Origine et histoire du Château de Thizy
Le château de Thizy trouve ses origines au XIIIe siècle avec la fondation d’un manoir-prieuré par l’abbaye de Moutier-Saint-Jean. Les caves actuelles datent de cette période. Au XIVe siècle, le logis du prieur est transformé en donjon carré, intégré à une enceinte quadrangulaire près de l’église paroissiale. Ce premier donjon, peu défensif, était accessible par un escalier en tourelle polygonale et couronné de mâchicoulis (aujourd’hui disparus). La défense de la porte d’entrée reposait sur un simple assommoir, sans trace de pont-levis.
Au début du XVe siècle, l’enceinte est agrandie pour former un quadrilatère de 40 mètres de côté. Une tour cylindrique est érigée à l’angle sud-ouest, dotée de murs épais (2,70 m), de quatre niveaux voûtés et d’un parapet à mâchicoulis. Cette tour, habitable grâce à ses cheminées et fenêtres, remplace fonctionnellement le donjon carré initial. À la fin du XVe siècle, une troisième tour carrée est ajoutée à l’angle nord-ouest, percée de canonnières, reflétant les évolutions de l’artillerie. Les bâtiments intérieurs sont alors remaniés avec des fenêtres à meneaux et des lucarnes à gâbles.
Le XVIe siècle voit l’ajout d’un pavillon carré à l’angle nord-ouest, coiffé d’une pyramide en calcaire. Le château, partiellement détruit pendant la Révolution (notamment le logis seigneurial), est restauré au XIXe siècle par la famille Montarlot, qui reconstitue fidèlement certaines parties. Parmi les éléments remarquables subsistent un cellier gothique du XIIe siècle (voûté sur 16 mètres, orné de chapiteaux sculptés), une chapelle en matériaux rudimentaires, et des cheminées monumentales. Le site, inscrit aux Monuments Historiques en 1974, est aujourd’hui une copropriété privée toujours habitée.

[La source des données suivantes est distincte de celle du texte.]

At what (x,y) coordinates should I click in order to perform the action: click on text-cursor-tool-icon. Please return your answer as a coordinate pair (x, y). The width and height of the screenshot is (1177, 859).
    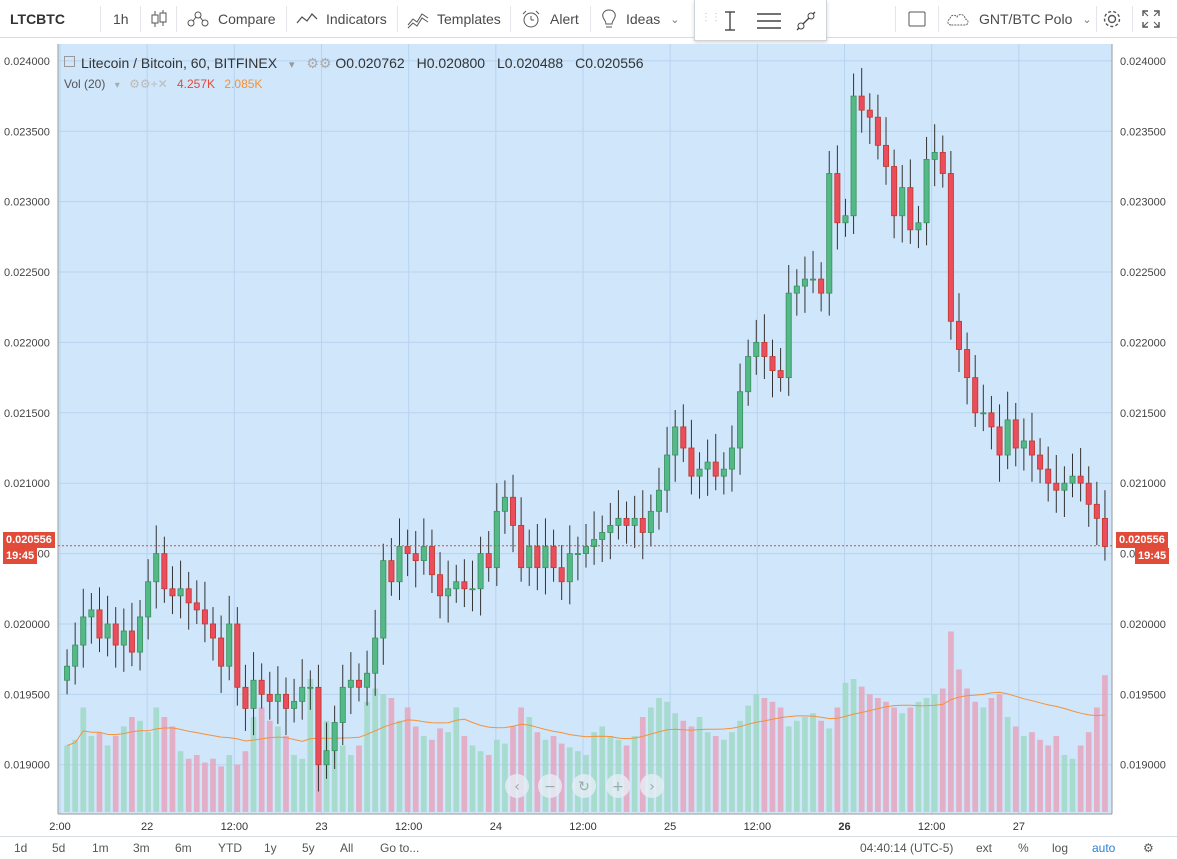
    Looking at the image, I should click on (730, 21). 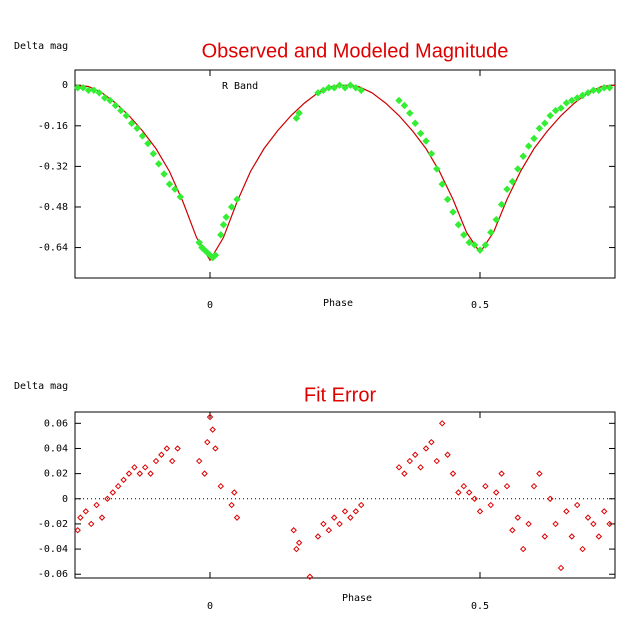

L’architecture du château illustre les transitions entre les fonctions religieuses (prieuré), militaires (donjons, canonnières) et seigneuriales (logis, cellier viticole). Le vin produit sur place au Moyen Âge était réputé jusqu’à la cour de François Ier. Les systèmes défensifs, comme les mâchicoulis, les meurtrières et le chemin de ronde de 38 mètres, témoignent des adaptations aux conflits de chaque époque. La tour ronde, avec ses canonnières et sa voûte percée pour évacuer la fumée, incarne l’adaptation aux armes à feu au XVIe siècle.
Le château conserve également des traces de la vie quotidienne : un puits dans la cour, des bancs de pierre près des fenêtres à meneaux, et des créneaux équipés de crochets pour suspendre des volets de bois (huchettes). La tour octogonale (la Guette) offre un escalier en spirale de 120 marches menant à une vue panoramique. Les restaurations des années 1960, menées par Maurice Savioz, ont préservé les grandes salles du donjon nord-est, avec leurs cheminées et coussièges. Aujourd’hui, une partie des lieux accueille des expositions d’art contemporain, mêlant patrimoine et création.